Le principal avantage est de s’adresser aux « petits » émetteurs de CO2 (émissions inférieures à 150 000 tonnes de CO2 par an). En effet la Stratégie Nationale Bas Carbone ne mise pour l’instant que sur les « gros » émetteurs, localisés près d’un site de stockage en réservoir (Lacq) ou d’un terminal de transport vers un stockage offshore (Dunkerque, Le Havre). Or les petits émetteurs représentent 32 Mt/an (source : C. Kervévan, BRGM, « The Conversation » 2019) ; parmi eux, ceux qui sont situés à l’aplomb d’un site à potentiel géothermique représentent environ 17 Mt/an, soit 22% des émissions industrielles (76 Mt/an en 2017, source DataLab 2020). Ce gisement peut donc contribuer pour une part significative à l’objectif de 15 Mt/an fixé par la SNBC.

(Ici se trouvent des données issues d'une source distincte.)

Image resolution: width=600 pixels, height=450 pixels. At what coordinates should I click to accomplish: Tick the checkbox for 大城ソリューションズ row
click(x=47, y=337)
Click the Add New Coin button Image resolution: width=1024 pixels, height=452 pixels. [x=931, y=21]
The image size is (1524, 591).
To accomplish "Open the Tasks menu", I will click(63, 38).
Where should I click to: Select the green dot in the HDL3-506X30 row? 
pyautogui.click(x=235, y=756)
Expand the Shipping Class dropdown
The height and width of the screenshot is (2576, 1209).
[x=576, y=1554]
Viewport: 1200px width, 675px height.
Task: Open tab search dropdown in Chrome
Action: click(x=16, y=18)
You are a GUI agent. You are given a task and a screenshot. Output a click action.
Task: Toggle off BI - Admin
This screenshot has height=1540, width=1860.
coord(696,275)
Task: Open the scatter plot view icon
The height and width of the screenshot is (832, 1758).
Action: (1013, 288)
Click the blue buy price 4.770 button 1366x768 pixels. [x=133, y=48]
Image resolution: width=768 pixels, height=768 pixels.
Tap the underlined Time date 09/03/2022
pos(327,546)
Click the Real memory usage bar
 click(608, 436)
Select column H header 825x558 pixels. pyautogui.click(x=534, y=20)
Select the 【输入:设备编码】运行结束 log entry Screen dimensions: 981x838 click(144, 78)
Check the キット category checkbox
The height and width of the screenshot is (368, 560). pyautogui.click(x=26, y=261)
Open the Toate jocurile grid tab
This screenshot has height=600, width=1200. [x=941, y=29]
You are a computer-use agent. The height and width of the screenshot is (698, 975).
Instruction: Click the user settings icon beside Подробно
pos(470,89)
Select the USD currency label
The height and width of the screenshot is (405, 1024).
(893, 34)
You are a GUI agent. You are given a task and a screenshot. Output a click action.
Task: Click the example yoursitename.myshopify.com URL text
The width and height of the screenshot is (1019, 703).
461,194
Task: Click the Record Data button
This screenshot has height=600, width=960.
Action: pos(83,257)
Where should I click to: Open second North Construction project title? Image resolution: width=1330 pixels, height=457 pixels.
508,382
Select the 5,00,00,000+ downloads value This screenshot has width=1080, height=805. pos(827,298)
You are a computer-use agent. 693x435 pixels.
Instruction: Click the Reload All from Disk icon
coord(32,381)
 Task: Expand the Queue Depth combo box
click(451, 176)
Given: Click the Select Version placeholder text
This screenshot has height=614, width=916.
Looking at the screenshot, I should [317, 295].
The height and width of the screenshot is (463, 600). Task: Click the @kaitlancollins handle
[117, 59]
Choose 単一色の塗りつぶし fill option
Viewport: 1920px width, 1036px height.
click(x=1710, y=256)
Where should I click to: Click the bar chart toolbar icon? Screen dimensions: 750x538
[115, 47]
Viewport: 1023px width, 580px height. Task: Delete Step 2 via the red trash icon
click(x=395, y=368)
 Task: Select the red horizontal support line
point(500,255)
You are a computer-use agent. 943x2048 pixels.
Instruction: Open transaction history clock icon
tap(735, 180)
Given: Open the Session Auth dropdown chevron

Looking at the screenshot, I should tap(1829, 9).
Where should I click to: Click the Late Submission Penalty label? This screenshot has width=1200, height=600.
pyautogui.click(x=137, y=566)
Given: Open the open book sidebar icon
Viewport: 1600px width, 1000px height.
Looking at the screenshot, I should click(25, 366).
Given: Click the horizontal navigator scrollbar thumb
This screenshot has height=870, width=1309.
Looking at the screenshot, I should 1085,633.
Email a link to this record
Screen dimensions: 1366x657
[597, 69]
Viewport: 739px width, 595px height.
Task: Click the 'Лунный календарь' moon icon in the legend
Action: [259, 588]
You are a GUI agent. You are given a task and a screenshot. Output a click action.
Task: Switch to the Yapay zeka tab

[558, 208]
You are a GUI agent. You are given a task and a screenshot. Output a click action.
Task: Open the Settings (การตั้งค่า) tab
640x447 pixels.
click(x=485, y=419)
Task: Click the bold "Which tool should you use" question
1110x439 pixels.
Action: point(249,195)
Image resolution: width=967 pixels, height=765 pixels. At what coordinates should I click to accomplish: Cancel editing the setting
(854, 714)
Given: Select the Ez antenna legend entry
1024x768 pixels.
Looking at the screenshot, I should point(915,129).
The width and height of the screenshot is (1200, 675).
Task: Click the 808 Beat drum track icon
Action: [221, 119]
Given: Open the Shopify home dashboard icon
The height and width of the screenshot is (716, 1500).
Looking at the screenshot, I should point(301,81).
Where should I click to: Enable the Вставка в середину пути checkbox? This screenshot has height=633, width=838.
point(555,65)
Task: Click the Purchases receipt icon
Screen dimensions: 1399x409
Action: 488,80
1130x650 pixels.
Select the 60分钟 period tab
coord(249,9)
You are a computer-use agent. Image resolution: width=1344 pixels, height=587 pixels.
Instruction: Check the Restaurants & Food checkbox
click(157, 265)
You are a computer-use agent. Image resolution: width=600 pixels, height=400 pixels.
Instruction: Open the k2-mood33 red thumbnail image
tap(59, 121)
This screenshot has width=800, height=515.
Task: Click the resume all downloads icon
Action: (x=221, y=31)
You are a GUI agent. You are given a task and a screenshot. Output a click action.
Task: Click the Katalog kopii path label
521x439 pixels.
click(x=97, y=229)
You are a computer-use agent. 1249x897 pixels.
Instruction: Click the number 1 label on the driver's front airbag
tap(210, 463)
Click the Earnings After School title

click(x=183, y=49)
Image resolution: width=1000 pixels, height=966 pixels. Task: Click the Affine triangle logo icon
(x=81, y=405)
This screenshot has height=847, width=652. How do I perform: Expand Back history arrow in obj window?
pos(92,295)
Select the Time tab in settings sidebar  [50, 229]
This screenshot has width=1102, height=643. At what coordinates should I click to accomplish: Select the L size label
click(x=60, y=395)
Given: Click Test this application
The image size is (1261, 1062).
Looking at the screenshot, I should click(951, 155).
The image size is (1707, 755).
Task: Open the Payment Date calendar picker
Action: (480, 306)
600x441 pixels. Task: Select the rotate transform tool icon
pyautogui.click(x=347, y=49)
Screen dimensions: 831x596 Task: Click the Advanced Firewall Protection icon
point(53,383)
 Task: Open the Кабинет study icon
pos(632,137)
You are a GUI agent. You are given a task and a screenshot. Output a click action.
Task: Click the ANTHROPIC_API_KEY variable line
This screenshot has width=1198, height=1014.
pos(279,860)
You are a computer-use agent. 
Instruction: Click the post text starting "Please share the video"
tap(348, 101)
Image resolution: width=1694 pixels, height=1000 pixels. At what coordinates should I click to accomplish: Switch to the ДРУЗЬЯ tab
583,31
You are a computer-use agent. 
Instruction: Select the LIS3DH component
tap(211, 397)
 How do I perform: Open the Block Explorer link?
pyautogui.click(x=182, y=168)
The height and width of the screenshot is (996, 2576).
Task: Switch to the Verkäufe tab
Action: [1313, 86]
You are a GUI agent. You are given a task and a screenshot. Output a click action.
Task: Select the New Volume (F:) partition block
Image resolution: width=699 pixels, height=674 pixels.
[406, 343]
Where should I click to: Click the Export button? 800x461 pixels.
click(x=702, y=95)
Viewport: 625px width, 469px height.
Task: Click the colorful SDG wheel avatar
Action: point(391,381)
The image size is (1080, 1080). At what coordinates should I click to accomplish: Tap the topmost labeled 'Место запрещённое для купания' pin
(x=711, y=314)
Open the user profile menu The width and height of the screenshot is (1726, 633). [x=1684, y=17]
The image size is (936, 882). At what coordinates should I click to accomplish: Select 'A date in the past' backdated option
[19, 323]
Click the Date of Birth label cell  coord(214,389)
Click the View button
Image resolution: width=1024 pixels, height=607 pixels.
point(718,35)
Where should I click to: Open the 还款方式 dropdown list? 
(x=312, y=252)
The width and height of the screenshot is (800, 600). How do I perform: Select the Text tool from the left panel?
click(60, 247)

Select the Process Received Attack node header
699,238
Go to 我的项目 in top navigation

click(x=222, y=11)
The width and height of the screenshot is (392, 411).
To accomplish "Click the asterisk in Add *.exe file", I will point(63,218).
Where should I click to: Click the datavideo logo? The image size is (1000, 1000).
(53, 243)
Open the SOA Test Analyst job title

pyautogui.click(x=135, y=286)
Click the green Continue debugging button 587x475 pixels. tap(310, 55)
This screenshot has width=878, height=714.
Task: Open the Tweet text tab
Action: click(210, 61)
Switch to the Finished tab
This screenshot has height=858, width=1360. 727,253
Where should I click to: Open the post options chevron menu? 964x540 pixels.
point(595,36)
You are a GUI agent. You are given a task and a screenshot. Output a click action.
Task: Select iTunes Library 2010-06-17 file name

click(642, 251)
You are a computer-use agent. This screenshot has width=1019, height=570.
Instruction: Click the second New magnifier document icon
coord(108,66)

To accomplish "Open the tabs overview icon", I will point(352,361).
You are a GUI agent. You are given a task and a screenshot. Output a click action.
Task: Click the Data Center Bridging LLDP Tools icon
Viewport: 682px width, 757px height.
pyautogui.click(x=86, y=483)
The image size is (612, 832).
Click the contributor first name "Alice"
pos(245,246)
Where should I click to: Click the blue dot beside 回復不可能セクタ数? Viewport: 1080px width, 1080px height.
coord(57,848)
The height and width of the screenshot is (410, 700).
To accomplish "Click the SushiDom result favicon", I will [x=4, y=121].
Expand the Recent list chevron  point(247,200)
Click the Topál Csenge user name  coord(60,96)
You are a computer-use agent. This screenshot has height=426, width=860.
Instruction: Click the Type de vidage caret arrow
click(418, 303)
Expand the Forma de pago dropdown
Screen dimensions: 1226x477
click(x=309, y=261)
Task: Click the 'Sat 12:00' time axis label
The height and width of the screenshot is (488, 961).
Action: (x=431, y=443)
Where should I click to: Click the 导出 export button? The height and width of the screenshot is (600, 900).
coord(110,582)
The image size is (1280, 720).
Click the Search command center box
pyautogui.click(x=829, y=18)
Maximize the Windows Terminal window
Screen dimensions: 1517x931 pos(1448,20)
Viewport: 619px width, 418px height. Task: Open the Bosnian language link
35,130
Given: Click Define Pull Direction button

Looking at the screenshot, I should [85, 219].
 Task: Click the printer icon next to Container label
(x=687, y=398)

En second lieu, le procédé se démarque de la technologie « classique » de stockage sous forme supercritique (stockage sous haute pression dans une cavité souterraine), par le fait que le CO2 est stocké sous forme dissoute. Le risque de « fuite » de CO2 est ainsi largement réduit.
Enfin, sur le plan économique, le procédé bénéficie de la synergie avec l’exploitation d’un gisement géothermique, ce qui permet de réduire significativement le coût de la séquestration.
Le projet « CO2 Dissolved Injection » et ses objectifs
Il s’agit d’un projet collaboratif impliquant 13 partenaires, piloté par le BRGM et soutenu financièrement par l’ANR et le Programme des Investissements d’Avenir, au travers du GIS « Geodenergies ». Ce projet consiste à réaliser des essais de validation de la technologie sur un puits géothermique existant. Une première phase d’étude, qui a duré environ 2 ans, a permis de définir le programme des essais, d’identifier un site propice, et de concevoir une installation d’essai et les moyens de mesure associés. La réalisation des essais est désormais conditionnée par l’obtention d’un budget et une autorisation administrative (en cours).
Quelle a été l’intervention de Naldeo sur ce projet ?
Naldeo Technologies & Industries a contribué à la définition du protocole des essais, à la définition et au chiffrage de l’installation d’essai en surface (stockage et conditionnement du CO2 préalablement à son injection), et a coordonné les travaux des partenaires concernant le design de la ligne d’injection du CO2 et de monitoring des essais. Naldeo Technologies & Industries a également réalisé le programme technique de la phase opérationnelle de la campagne d’essais.
Schéma de la ligne d’injection et de monitoring dans le puits géothermique
Schéma d’implantation de l’installation de surface
Un avis sur cette technologie ?
La technologie CO2 Dissolved semble très prometteuse, dans la mesure où elle répond à un objectif national à long terme, en s’adressant à des cibles industrielles qui sont jusqu’à maintenant dépourvues de solution technologique pour réduire leur empreinte carbone.
Il reste encore du chemin à parcourir pour réaliser une opération de démonstration à échelle industrielle, mais le potentiel de développement et de réplicabilité est bien présent.